Si c’était à refaire, changeriez-vous quelque chose à „Peau d’Ange“?

Je regrette toujours des choses sur tout ce que je fais, bien évidemment. Je suis un insatisfait constant. Ce n’est pas à moi d’être satisfait de mon travail, cela me paraît complètement abstrait de dire que je suis content. Il y a, en effet, des choses que je regrette dans „Peau d’Ange“, par exemple des scènes qui manquent. Mais, en contrepartie, je suis très heureux de voir les gens sortir du film et que les débats – on en a fait beaucoup dans toute la France – sont toujours très profonds. Il y a toujours quelqu’un qui se lève dans la salle pour défendre le film et dire: „Ce film m’a fait beaucoup de bien, il m’a touché profondément, cela change, c’est un beau film, je vous remercie car nous avons besoin de cela“, à chaque présentation et cela me touche beaucoup.

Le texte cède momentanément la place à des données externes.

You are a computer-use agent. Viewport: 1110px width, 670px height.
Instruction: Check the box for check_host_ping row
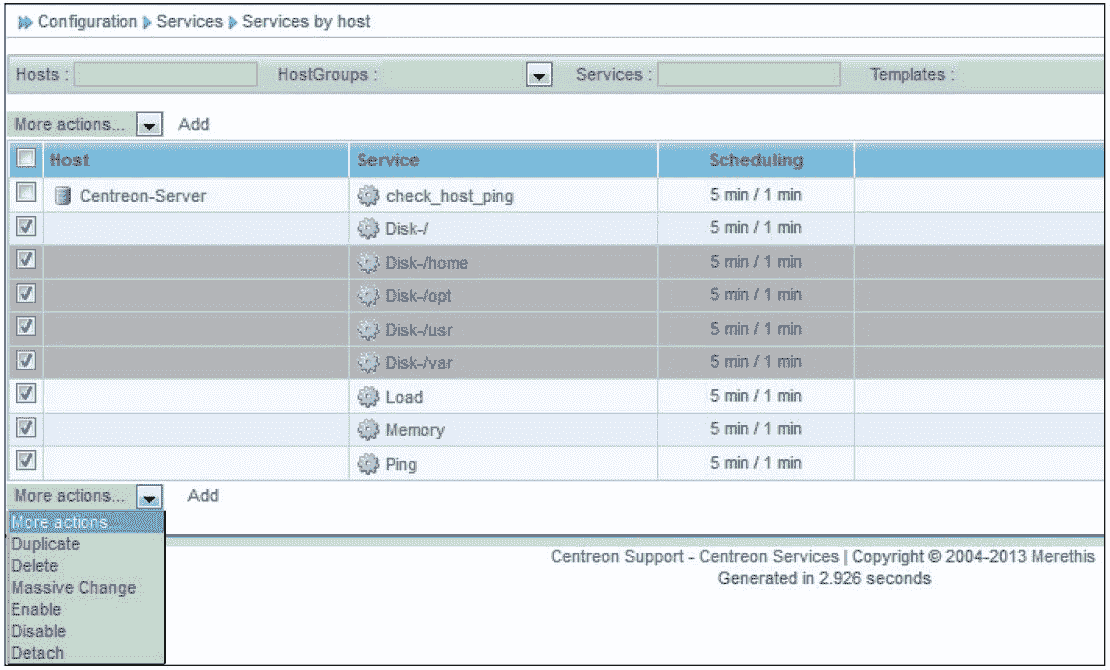pyautogui.click(x=27, y=193)
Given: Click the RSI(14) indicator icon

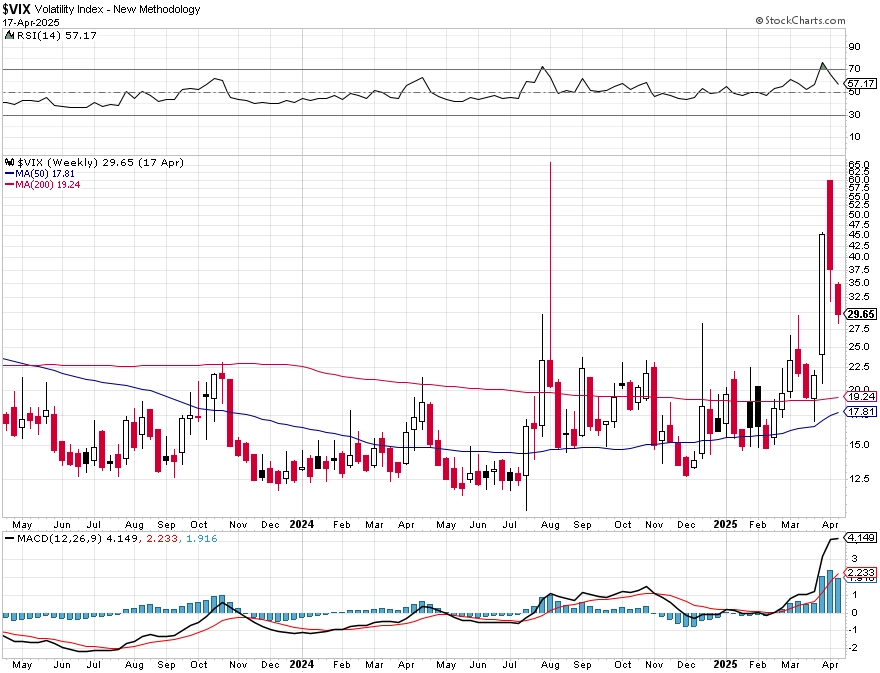Looking at the screenshot, I should click(x=9, y=35).
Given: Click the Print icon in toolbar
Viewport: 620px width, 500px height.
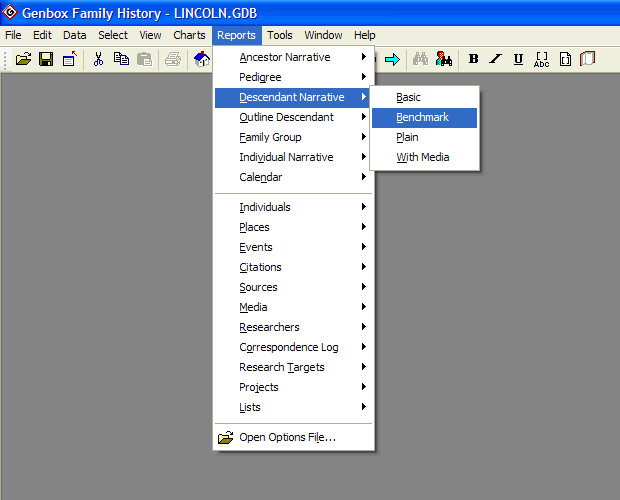Looking at the screenshot, I should pyautogui.click(x=172, y=59).
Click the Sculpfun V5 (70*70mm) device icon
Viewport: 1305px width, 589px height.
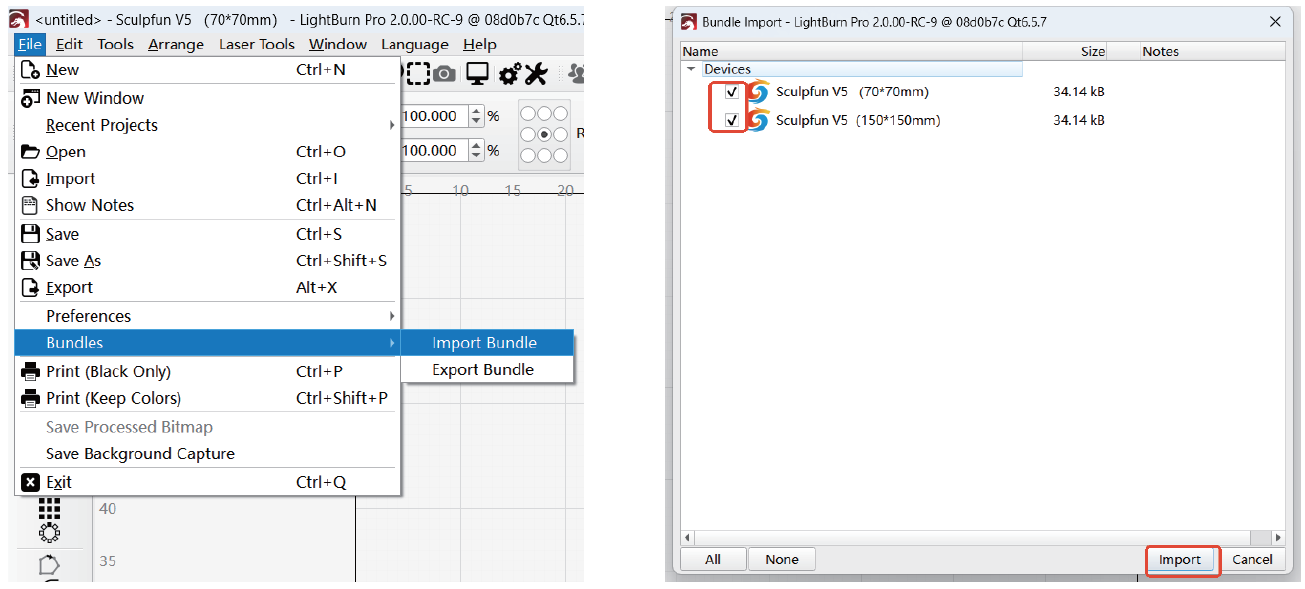click(x=759, y=92)
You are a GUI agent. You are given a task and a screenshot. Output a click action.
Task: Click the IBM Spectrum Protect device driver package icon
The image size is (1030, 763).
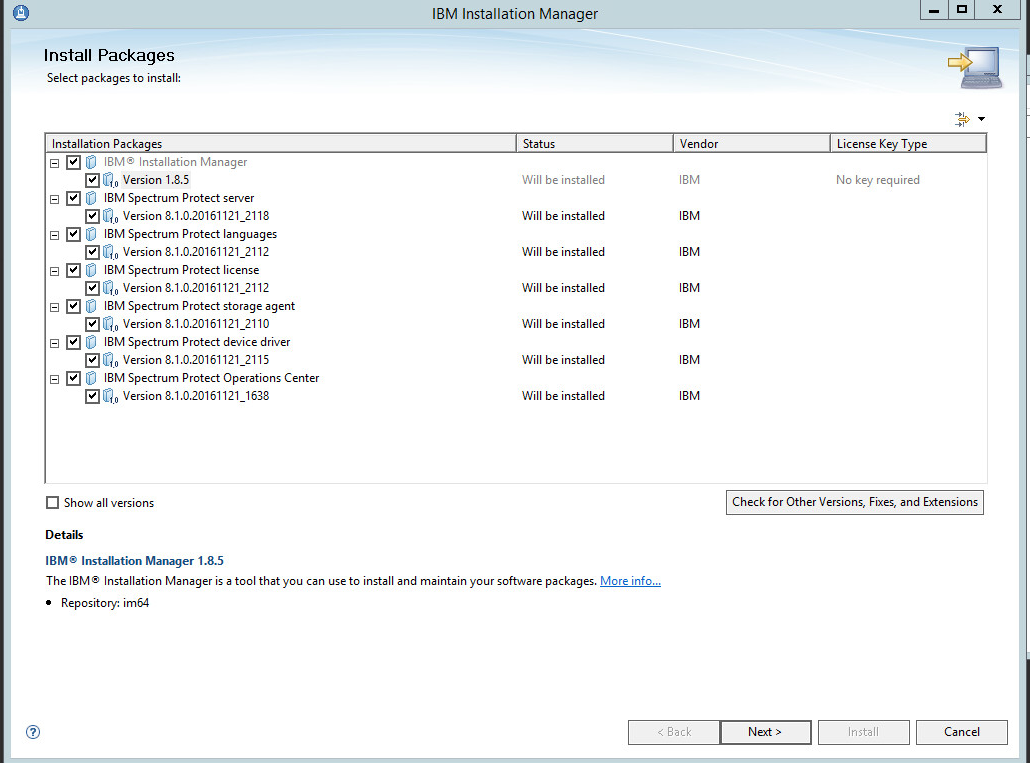pyautogui.click(x=92, y=342)
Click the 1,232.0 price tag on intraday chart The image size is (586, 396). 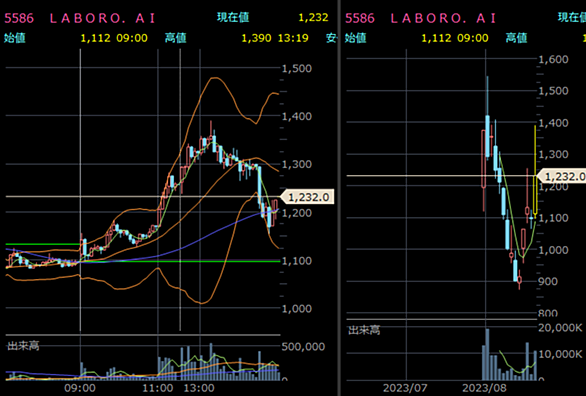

Propos recueillis par Thibaut Demeyer

„Peau d’Ange“

(gk) – Le film de Vincent Perez n’aura tenu qu’une semaine dans les salles luxembourgeoises. Et ce n’est pas un long métrage que l’on regrettera beaucoup. „Peau d’Ange“ est rempli du fantasme très kitsch et macho de la vierge qui viendra sauver l’homme de son désespoir intérieur. Vincent Perez s’intéresse trop à son personnage masculin assez fade et trop peu à son héroïne, une quasi-sainte, dont l’innocence affichée lui vaudra quelques problèmes. Tout de même, Olivier Gourmet („Le Fils“) y tient un second rôle, qu’il interprète de manière absolument grandiose. Avant de revenir sur nos écrans dans „Fanfan, la tulipe“, l’acteur-réalisateur partagera l’affiche avec Guillaume Depardieu dans „Le Pharmacien de Garde“, dont la sortie est prévue pour vendredi prochain.